BEGIN Supplied information

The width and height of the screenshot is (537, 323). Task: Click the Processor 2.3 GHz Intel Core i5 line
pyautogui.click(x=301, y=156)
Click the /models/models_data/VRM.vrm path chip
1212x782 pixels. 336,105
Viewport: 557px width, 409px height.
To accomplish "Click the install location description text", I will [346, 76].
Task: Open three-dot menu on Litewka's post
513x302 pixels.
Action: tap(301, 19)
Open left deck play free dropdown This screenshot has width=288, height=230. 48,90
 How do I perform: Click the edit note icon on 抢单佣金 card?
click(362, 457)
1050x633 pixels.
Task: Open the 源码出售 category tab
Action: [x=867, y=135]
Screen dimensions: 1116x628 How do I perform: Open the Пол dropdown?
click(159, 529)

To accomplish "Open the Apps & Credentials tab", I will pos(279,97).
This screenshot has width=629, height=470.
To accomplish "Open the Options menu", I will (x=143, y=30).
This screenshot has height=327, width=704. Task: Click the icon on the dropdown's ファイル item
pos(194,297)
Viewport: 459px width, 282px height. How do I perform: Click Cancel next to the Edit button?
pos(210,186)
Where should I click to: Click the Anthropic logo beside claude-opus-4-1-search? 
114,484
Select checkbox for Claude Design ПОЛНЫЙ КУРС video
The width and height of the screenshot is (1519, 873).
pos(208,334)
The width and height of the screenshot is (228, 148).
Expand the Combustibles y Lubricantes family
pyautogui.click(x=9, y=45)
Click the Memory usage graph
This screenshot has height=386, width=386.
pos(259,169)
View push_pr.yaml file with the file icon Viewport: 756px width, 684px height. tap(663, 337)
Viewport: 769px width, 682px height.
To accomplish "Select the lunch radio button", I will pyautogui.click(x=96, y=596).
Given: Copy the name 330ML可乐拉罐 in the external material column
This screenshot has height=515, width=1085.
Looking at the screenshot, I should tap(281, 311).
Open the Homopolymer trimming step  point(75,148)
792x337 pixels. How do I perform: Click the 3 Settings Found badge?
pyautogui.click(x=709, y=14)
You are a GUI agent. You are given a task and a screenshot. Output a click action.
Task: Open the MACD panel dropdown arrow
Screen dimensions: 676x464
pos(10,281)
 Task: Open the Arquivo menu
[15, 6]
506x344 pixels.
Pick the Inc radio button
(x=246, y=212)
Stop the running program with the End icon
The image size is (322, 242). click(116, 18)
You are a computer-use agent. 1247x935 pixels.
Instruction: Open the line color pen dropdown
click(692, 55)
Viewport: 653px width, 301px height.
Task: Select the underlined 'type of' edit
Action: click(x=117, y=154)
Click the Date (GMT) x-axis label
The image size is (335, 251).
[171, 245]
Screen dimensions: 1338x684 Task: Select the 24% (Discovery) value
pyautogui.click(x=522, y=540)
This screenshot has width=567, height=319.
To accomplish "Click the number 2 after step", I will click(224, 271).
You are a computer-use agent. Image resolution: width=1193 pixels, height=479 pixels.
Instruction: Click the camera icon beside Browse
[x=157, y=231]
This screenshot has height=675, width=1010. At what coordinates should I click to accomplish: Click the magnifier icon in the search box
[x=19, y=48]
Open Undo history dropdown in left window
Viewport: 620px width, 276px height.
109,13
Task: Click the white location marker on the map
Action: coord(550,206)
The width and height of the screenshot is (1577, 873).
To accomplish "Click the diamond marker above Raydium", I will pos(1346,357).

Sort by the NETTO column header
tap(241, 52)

END Supplied information

Written request:
Put all the items above into a Markdown table with the columns Row and Line. Number each row and omit blank lines.

Task solution:
| Row | Line |
|---|---|
| 1 | The width and height of the screenshot is (537, 323). Task: Click the Processor 2.3 GHz Intel Core i5 line |
| 2 | pyautogui.click(x=301, y=156) |
| 3 | Click the /models/models_data/VRM.vrm path chip |
| 4 | 1212x782 pixels. 336,105 |
| 5 | Viewport: 557px width, 409px height. |
| 6 | To accomplish "Click the install location description text", I will [346, 76]. |
| 7 | Task: Open three-dot menu on Litewka's post |
| 8 | 513x302 pixels. |
| 9 | Action: tap(301, 19) |
| 10 | Open left deck play free dropdown This screenshot has width=288, height=230. 48,90 |
| 11 |  How do I perform: Click the edit note icon on 抢单佣金 card? |
| 12 | click(362, 457) |
| 13 | 1050x633 pixels. |
| 14 | Task: Open the 源码出售 category tab |
| 15 | Action: [x=867, y=135] |
| 16 | Screen dimensions: 1116x628 How do I perform: Open the Пол dropdown? |
| 17 | click(159, 529) |
| 18 | To accomplish "Open the Apps & Credentials tab", I will pos(279,97). |
| 19 | This screenshot has width=629, height=470. |
| 20 | To accomplish "Open the Options menu", I will (x=143, y=30). |
| 21 | This screenshot has height=327, width=704. Task: Click the icon on the dropdown's ファイル item |
| 22 | pos(194,297) |
| 23 | Viewport: 459px width, 282px height. How do I perform: Click Cancel next to the Edit button? |
| 24 | pos(210,186) |
| 25 | Where should I click to: Click the Anthropic logo beside claude-opus-4-1-search?  |
| 26 | 114,484 |
| 27 | Select checkbox for Claude Design ПОЛНЫЙ КУРС video |
| 28 | The width and height of the screenshot is (1519, 873). |
| 29 | pos(208,334) |
| 30 | The width and height of the screenshot is (228, 148). |
| 31 | Expand the Combustibles y Lubricantes family |
| 32 | pyautogui.click(x=9, y=45) |
| 33 | Click the Memory usage graph |
| 34 | This screenshot has height=386, width=386. |
| 35 | pos(259,169) |
| 36 | View push_pr.yaml file with the file icon Viewport: 756px width, 684px height. tap(663, 337) |
| 37 | Viewport: 769px width, 682px height. |
| 38 | To accomplish "Select the lunch radio button", I will pyautogui.click(x=96, y=596). |
| 39 | Given: Copy the name 330ML可乐拉罐 in the external material column |
| 40 | This screenshot has height=515, width=1085. |
| 41 | Looking at the screenshot, I should tap(281, 311). |
| 42 | Open the Homopolymer trimming step  point(75,148) |
| 43 | 792x337 pixels. How do I perform: Click the 3 Settings Found badge? |
| 44 | pyautogui.click(x=709, y=14) |
| 45 | You are a GUI agent. You are given a task and a screenshot. Output a click action. |
| 46 | Task: Open the MACD panel dropdown arrow |
| 47 | Screen dimensions: 676x464 |
| 48 | pos(10,281) |
| 49 |  Task: Open the Arquivo menu |
| 50 | [15, 6] |
| 51 | 506x344 pixels. |
| 52 | Pick the Inc radio button |
| 53 | (x=246, y=212) |
| 54 | Stop the running program with the End icon |
| 55 | The image size is (322, 242). click(116, 18) |
| 56 | You are a computer-use agent. 1247x935 pixels. |
| 57 | Instruction: Open the line color pen dropdown |
| 58 | click(692, 55) |
| 59 | Viewport: 653px width, 301px height. |
| 60 | Task: Select the underlined 'type of' edit |
| 61 | Action: click(x=117, y=154) |
| 62 | Click the Date (GMT) x-axis label |
| 63 | The image size is (335, 251). |
| 64 | [171, 245] |
| 65 | Screen dimensions: 1338x684 Task: Select the 24% (Discovery) value |
| 66 | pyautogui.click(x=522, y=540) |
| 67 | This screenshot has width=567, height=319. |
| 68 | To accomplish "Click the number 2 after step", I will click(224, 271). |
| 69 | You are a computer-use agent. Image resolution: width=1193 pixels, height=479 pixels. |
| 70 | Instruction: Click the camera icon beside Browse |
| 71 | [x=157, y=231] |
| 72 | This screenshot has height=675, width=1010. At what coordinates should I click to accomplish: Click the magnifier icon in the search box |
| 73 | [x=19, y=48] |
| 74 | Open Undo history dropdown in left window |
| 75 | Viewport: 620px width, 276px height. |
| 76 | 109,13 |
| 77 | Task: Click the white location marker on the map |
| 78 | Action: coord(550,206) |
| 79 | The width and height of the screenshot is (1577, 873). |
| 80 | To accomplish "Click the diamond marker above Raydium", I will pos(1346,357). |
| 81 | Sort by the NETTO column header |
| 82 | tap(241, 52) |